The scope of the claims

[1] A feed additive for livestock, comprising a microorganism having an unsaturated compound or an unsaturated compound-producing ability, and a microorganism having an ability to take up an unsaturated compound.

[2] The microorganism having an ability to produce unsaturated compounds is a microorganism having an ability to produce transpaxenoic acid, and the microorganism having an ability to take unsaturated compounds is a microorganism having an ability to take up transpaxenoic acid. Item 2. The animal feed additive according to Item 1.

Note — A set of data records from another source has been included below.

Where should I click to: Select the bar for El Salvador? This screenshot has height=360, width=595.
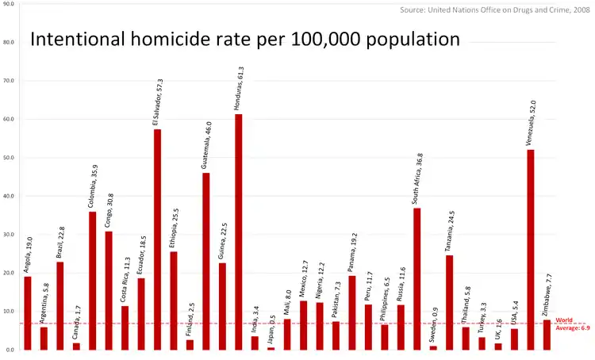[x=157, y=239]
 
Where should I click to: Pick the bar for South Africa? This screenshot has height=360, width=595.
[x=416, y=278]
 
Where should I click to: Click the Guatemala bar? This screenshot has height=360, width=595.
[x=206, y=261]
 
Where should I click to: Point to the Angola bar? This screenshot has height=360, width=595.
[x=28, y=312]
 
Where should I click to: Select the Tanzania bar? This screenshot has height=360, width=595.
[x=449, y=302]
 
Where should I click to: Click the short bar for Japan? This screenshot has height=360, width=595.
[x=271, y=348]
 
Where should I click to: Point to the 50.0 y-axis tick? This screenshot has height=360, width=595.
[x=9, y=158]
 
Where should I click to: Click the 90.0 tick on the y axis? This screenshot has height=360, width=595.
[x=9, y=4]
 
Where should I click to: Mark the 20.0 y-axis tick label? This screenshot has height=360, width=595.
[x=9, y=273]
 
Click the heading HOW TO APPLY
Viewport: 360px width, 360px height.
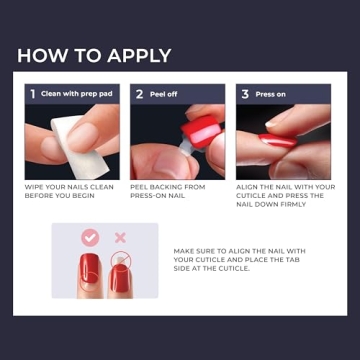[94, 56]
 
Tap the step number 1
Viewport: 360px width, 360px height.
[33, 94]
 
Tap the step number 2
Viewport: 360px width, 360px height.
[139, 94]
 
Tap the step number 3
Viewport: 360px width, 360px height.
[245, 94]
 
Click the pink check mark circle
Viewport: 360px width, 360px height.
[90, 238]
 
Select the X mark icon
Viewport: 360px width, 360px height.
[120, 238]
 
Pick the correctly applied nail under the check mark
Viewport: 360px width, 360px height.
[90, 271]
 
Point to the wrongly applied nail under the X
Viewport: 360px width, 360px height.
[120, 271]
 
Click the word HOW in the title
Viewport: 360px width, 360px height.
[40, 56]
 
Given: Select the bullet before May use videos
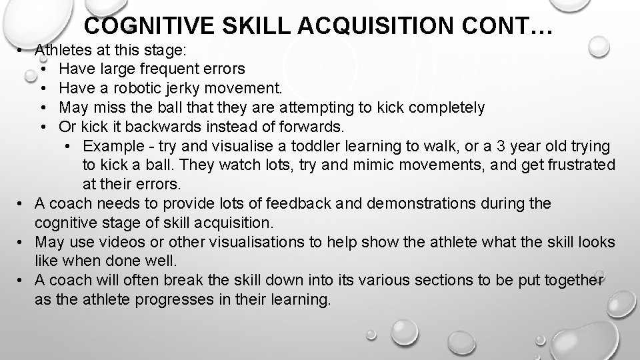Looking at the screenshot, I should (22, 242).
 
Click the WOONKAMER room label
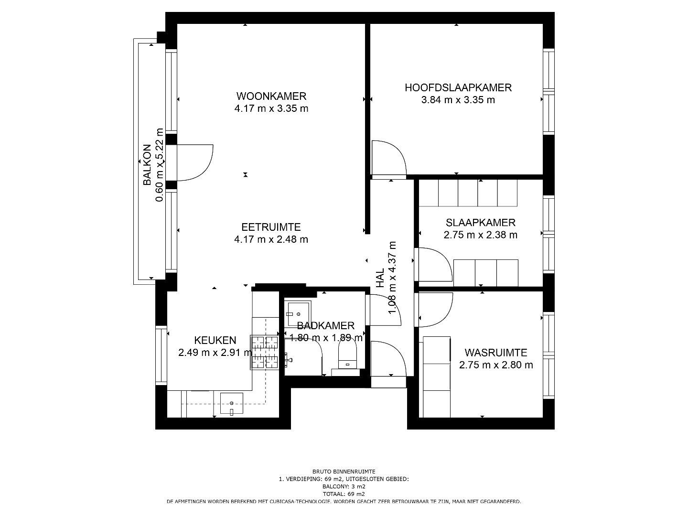point(271,96)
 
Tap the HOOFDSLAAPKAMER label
point(458,88)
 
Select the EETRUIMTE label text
point(271,227)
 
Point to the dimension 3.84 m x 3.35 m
point(458,100)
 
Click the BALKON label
point(147,165)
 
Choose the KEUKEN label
point(215,340)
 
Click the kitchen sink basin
point(232,404)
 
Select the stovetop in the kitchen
point(264,353)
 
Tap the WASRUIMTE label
point(496,353)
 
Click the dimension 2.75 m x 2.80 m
point(496,365)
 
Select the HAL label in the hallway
point(380,278)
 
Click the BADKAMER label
point(326,326)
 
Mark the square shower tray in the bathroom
point(298,314)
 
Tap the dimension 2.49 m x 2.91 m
point(215,353)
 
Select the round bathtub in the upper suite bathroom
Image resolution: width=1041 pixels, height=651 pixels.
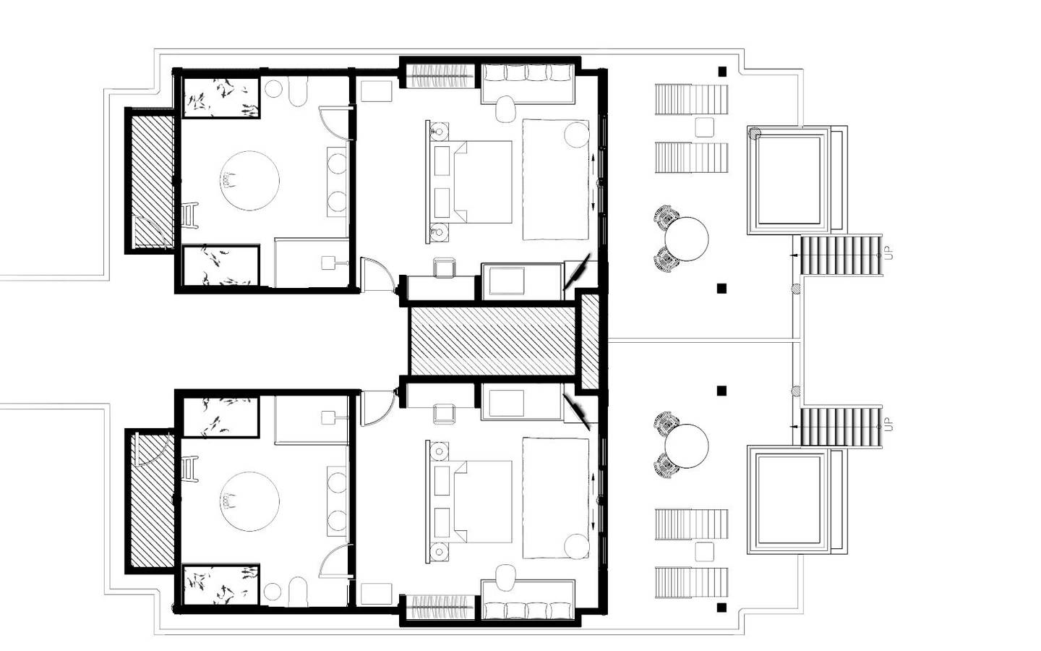[249, 180]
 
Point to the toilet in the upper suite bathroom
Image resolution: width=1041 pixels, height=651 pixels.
[299, 91]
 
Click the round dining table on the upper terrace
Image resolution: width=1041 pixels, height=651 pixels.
[687, 239]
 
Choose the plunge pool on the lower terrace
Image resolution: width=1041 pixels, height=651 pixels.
[789, 500]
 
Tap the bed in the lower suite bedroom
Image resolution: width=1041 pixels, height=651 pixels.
[468, 502]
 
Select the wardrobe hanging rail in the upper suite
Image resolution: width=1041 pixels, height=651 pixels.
[440, 76]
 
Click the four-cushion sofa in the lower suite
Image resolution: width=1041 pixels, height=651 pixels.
[528, 600]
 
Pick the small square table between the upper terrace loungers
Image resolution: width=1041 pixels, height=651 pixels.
[705, 127]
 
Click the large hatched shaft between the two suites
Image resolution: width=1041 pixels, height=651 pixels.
[492, 341]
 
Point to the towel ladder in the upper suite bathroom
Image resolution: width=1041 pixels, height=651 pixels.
[190, 216]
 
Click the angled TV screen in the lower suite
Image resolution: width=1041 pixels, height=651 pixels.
[576, 412]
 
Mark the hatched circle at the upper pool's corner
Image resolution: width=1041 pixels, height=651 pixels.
[755, 133]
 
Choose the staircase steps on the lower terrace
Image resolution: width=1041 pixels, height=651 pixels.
[840, 427]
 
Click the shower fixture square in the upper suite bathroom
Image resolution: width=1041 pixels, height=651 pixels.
[328, 263]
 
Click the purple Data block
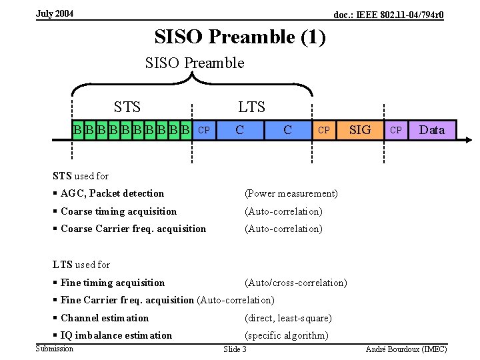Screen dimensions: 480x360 (432, 130)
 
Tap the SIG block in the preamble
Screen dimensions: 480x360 (360, 130)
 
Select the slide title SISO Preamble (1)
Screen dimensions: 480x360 (240, 37)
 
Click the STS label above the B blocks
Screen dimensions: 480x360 (127, 107)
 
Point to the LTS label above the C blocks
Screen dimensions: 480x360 (251, 107)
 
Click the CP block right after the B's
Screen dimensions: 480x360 (205, 130)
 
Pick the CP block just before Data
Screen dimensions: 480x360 (396, 130)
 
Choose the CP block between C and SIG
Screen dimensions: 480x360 (323, 130)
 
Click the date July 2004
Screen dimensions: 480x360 (55, 14)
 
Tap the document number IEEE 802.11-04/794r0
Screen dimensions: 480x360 (389, 15)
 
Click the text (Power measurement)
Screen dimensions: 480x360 (291, 194)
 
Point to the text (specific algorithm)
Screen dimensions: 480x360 (287, 335)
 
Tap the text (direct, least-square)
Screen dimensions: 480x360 (288, 318)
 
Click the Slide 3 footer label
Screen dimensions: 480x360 (235, 349)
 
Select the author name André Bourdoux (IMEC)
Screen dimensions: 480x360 (406, 349)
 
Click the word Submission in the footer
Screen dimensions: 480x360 (54, 349)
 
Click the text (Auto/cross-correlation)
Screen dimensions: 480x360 (296, 283)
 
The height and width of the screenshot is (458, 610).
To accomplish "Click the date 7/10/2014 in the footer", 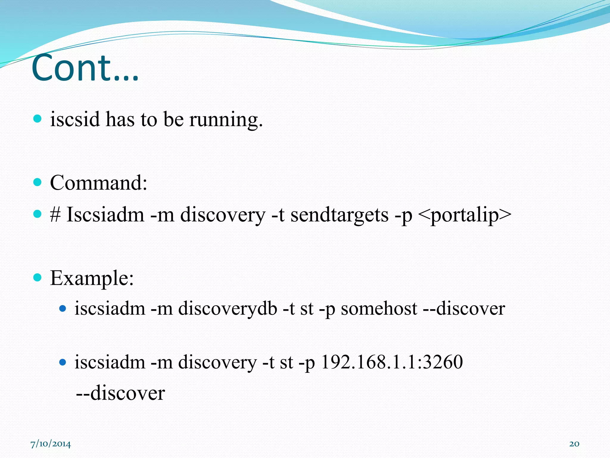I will pyautogui.click(x=51, y=444).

[3] The microbial power having the ability to produce transbatacenoic acid is the feed additive for livestock according to claim 2, which is a butyrivibrio 'Fibriosolvens MD T-10 strain or a mutant thereof

[4] The feed additive for livestock according to claim 2 or 3, wherein the microorganism has a transbatacenoic acid uptake ability, and is Bifidobataterum 'Adrescentis HF-11 strain or a mutant thereof.

[5] The livestock feed additive according to any one of claims 1 to 4, wherein the livestock is a ruminant.

[6] A livestock feed comprising the livestock feed additive according to any one of claims 1 to 5.

[7] Cultivate microorganisms capable of producing unsaturated compounds and microorganisms capable of incorporating unsaturated compounds in an environment where microorganisms that reduce unsaturated compounds exist, and collect culture force unsaturated compounds. A method for producing an unsaturated compound.

[8] The method for producing an unsaturated compound according to [7], wherein the unsaturated compound is transpacsenoic acid.

[9] Butyrivibrio 'Fibriosolvens MDT-10 strain capable of producing transbatacenoic acid.

[10] Bifidobataterum adrecentis HF-11 strain capable of incorporating transbatacenoic acid.